Rewrite all of the lines below, including their requests and without the pictures, with every answer coordinate multiplied by 1.85 and rounded to a whole number, halves rounded up. Leave every number outside the answers unchanged.
━━━ Items ━━━
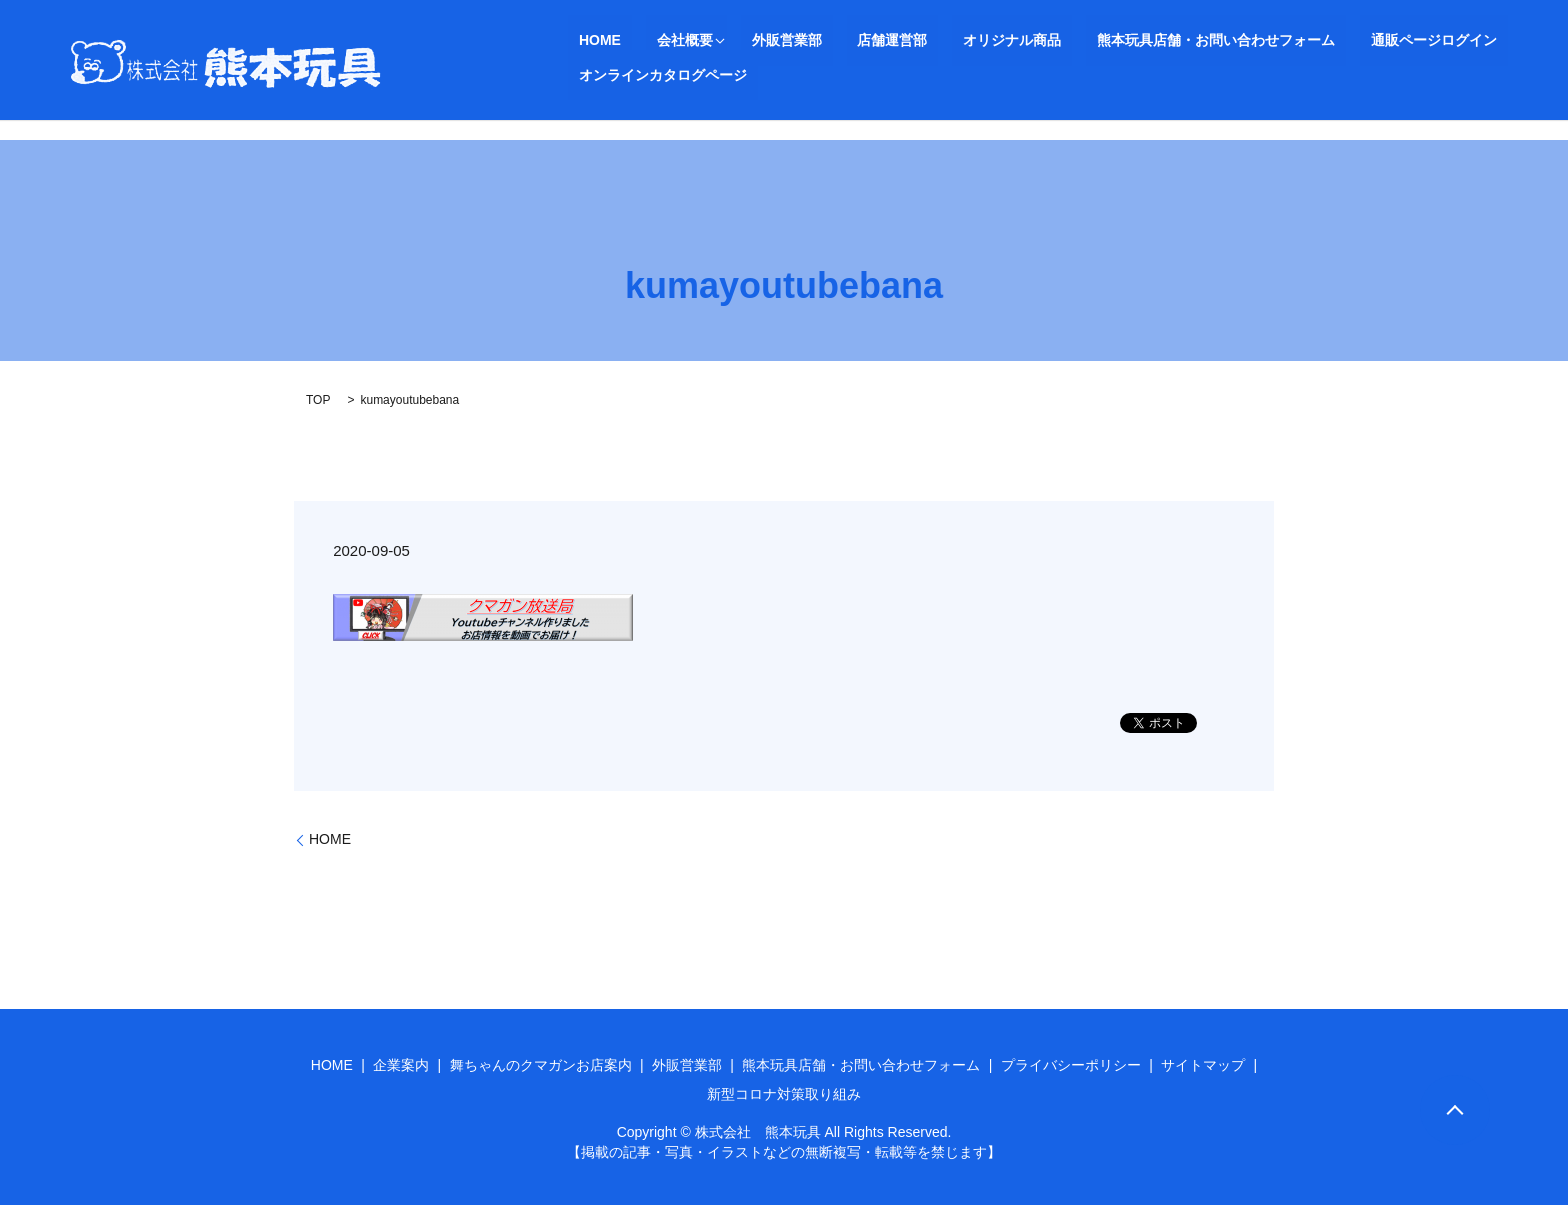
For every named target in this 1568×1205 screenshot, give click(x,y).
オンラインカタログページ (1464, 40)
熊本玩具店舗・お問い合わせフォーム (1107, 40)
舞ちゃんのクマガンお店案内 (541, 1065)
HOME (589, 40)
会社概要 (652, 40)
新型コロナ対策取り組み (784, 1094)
━━━
[Exercise output]
For every named target in this 1568×1205 screenshot, give click(x,y).
オンラインカタログページ (2708, 74)
熊本玩具店舗・お問い合わせフォーム (2048, 74)
舞ちゃんのクマガンお店案内 (1001, 1970)
HOME (1090, 74)
会社概要 (1206, 74)
新型コロナ対策取り組み (1450, 2024)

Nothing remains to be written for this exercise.